If the concept of God has any use, it is to make us larger, freer, and more loving. If God can't do that, it's time we got rid of him.

Perhaps in an attempt to please his father, a teenage Baldwin briefly entertained thoughts of a religious career. As a junior minister in the Fireside Pentecostal Assembly, he quickly developed a fervent following, but a few years later, he came to view Christianity as hypocritical and left the church. In his essay The Fire Next Time, Baldwin reflected that "being in the pulpit was like working in the theatre; I was behind the scenes and knew how the illusion was worked."

Life as an Ex-Pat

I love America more than any other country in the world and, exactly for this reason, I insist on the right to criticize her perpetually.

The prejudice he experienced in American drove a 24-year-old Baldwin to relocate to Paris, where he felt more free to express his views on both racial equity and sexual freedom. In Paris, he wrote his second novel, Giovanni's Room.
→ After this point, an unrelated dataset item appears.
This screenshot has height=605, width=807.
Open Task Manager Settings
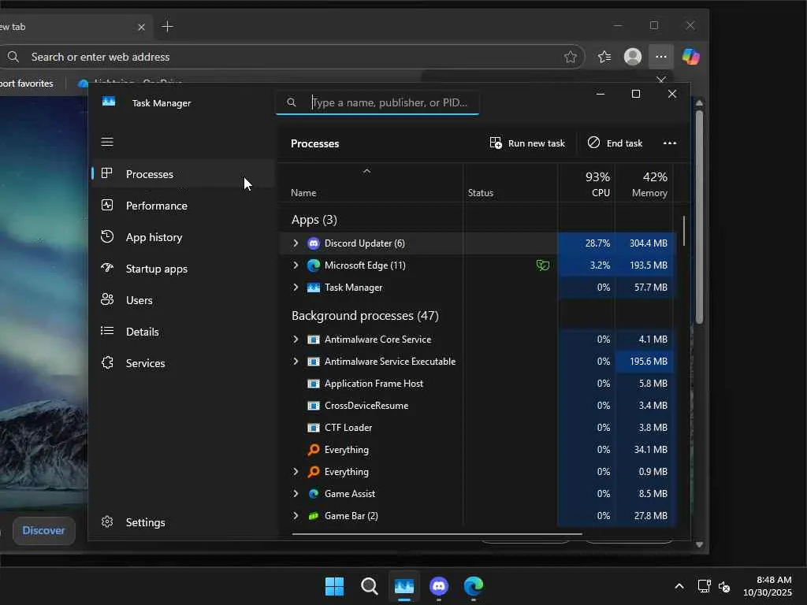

The now-classic narrative was highly controversial for its depictions of homosexual and bisexual relationships. The book delves into the mystery of love and creates a moving story that reveals the unspoken complexities of the human heart.

In the 1970s, he settled in the south of France in an old Provençal house beneath the ramparts of the village of Saint-Paul-de-Vence. Here he wrote many of his later works, including the novel If Beale Street Could Talk, a story that centers on a strong, but embattled, Black American family, one of several of Baldwin's writings that has been adapted into an acclaimed film.

An Untimely Death

Love does not begin and end the way we seem to think it does. Love is a battle, love is a war; love is a growing up.

On December 1, 1987, Baldwin died from stomach cancer. By the time of his passing, Baldwin had become a friend and inspiration to many other notable writers of the time, including such luminaries as Richard Wright, Maya Angelou, and Toni Morrison, who wrote his New York Times eulogy, titled "Life in His Language." Her closing words:

You knew, didn't you, how I needed your language and the mind that formed it? How I relied on your fierce courage to tame wildernesses for me? How strengthened I was by the certainty that came from knowing you would never hurt me? You knew, didn't you, how I loved your love? You knew. This then is no calamity. No. This is jubilee. "Our crown," you said, "has already been bought and paid for. All we have to do," you said, "is wear it."